**INPUT RECORDS:**
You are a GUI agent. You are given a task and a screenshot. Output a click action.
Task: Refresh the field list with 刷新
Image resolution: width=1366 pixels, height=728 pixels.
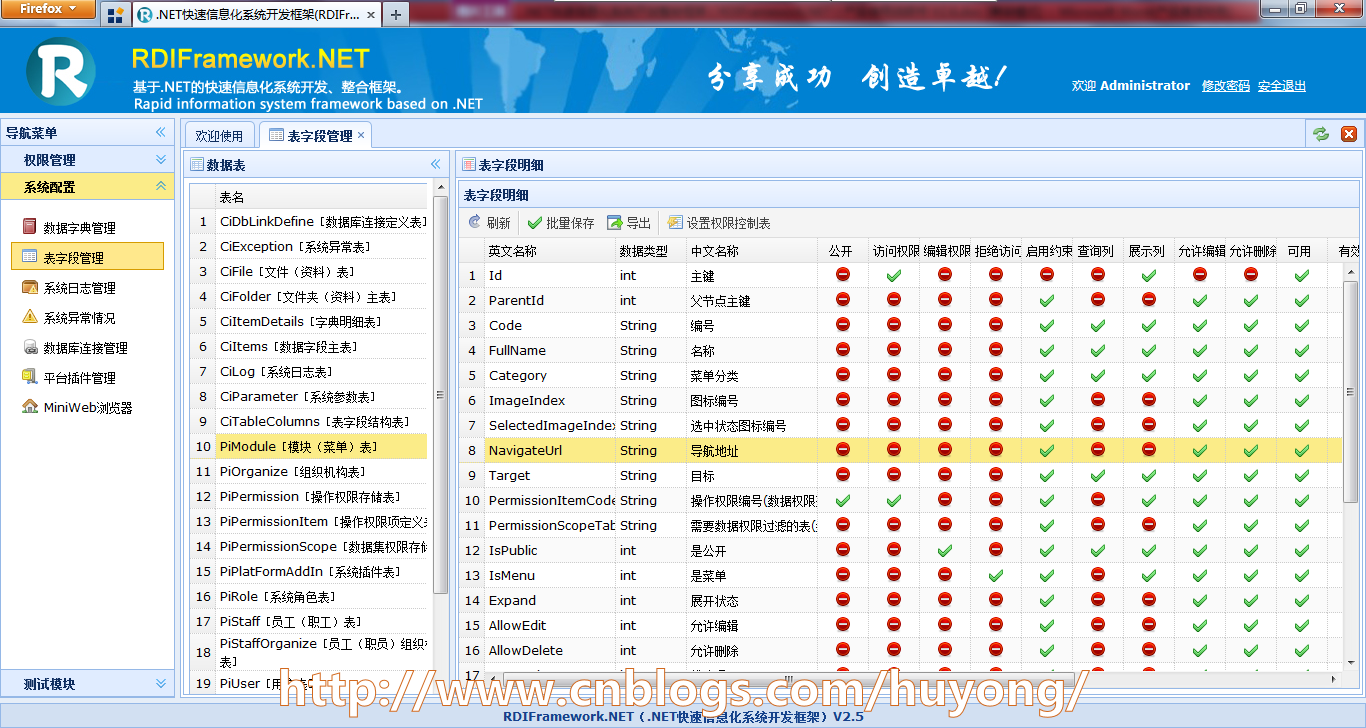(489, 222)
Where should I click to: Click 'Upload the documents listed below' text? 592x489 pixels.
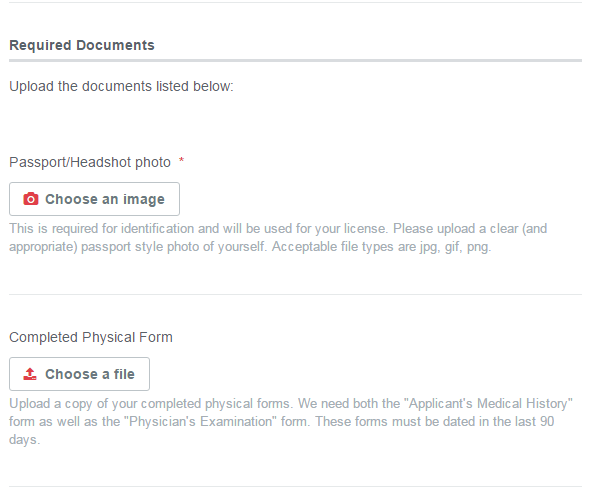121,86
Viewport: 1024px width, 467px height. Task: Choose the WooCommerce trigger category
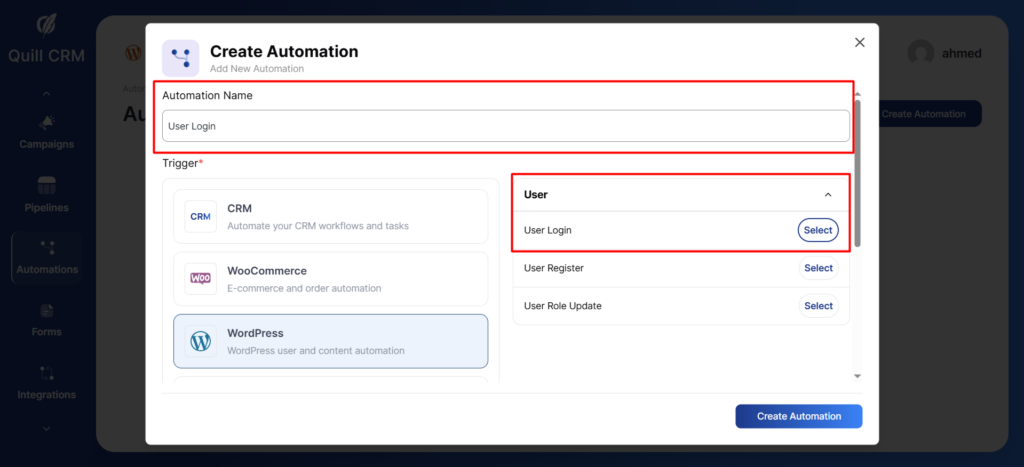330,279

**EXERCISE:** Images are to be omitted; everything else in the records is to be transcribed exactly.

**TASK RESPONSE:**
You are a GUI agent. You are given a task and a screenshot. Output a click action.
Task: Refresh the field list with 刷新
Image resolution: width=1366 pixels, height=728 pixels.
(489, 222)
Where should I click to: Click 'Upload the documents listed below' text? 592x489 pixels.
121,86
Viewport: 1024px width, 467px height. Task: Choose the WooCommerce trigger category
330,279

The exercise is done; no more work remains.